Tony Darden

Profile
- Position: Defensive back

Personal information
- Born: August 11, 1975 (age 50) Baton Rouge, Louisiana, U.S.
- Listed height: 6 ft 0 in (1.83 m)
- Listed weight: 193 lb (88 kg)

Career information
- High school: Holmes (San Antonio, Texas)
- College: Texas Tech
- NFL draft: 1998: 7th round, 225th overall pick

Career history
- Minnesota Vikings (1998); San Diego Chargers (2000); Green Bay Packers (2001)*;
- * Offseason or practice squad member only

Awards and highlights
- Second-team All-Big 12 (1997);

Career NFL statistics
- Games played: 16
- Tackles: 20
- Stats at Pro Football Reference

= Tony Darden (American football) =

American football player (born 1975)

Tony Darden (born August 11, 1975) is an American former professional football player who was a defensive back in the National Football League (NFL). He played college football for the Texas Tech Red Raiders.

==Early life==
Darden was born in Baton Rouge, Louisiana and grew up in San Antonio, Texas, where he attended and played football at Oliver Wendell Holmes High School. As a senior, he passed for 3,236 yards and 45 touchdowns.

==College career==
Darden was a member of the Texas Tech Red Raiders for five seasons, redshirting as a true freshman. He began his redshirt freshman season as a quarterback, starting the first three games of the season and splitting duties with Zebbie Lethridge before moving to wide receiver after five games. Darden changed positions again to cornerback before his junior season.
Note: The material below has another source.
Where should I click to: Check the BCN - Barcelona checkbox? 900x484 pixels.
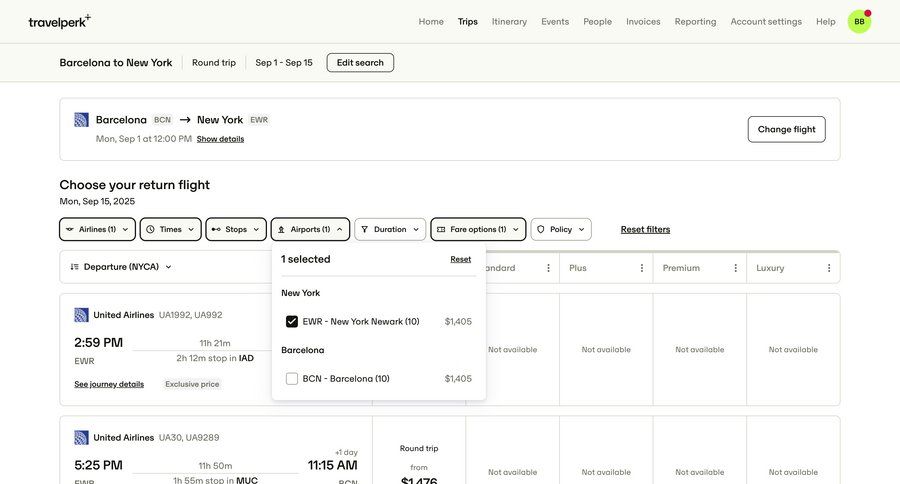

As a senior, he recorded 32 tackles with four passes broken up and two interceptions and was named second team 1997 All-Big 12 Conference.

==Professional career==
Darden was selected in the seventh round of the 1998 NFL draft by the Minnesota Vikings. He spent his rookie season on injured reserve and was cut at the end of training camp in 1999. Darden was signed by the San Diego Chargers on January 18, 2000. Darden was waived during the 2001 offseason and claimed by the Green Bay Packers, who cut him during training camp.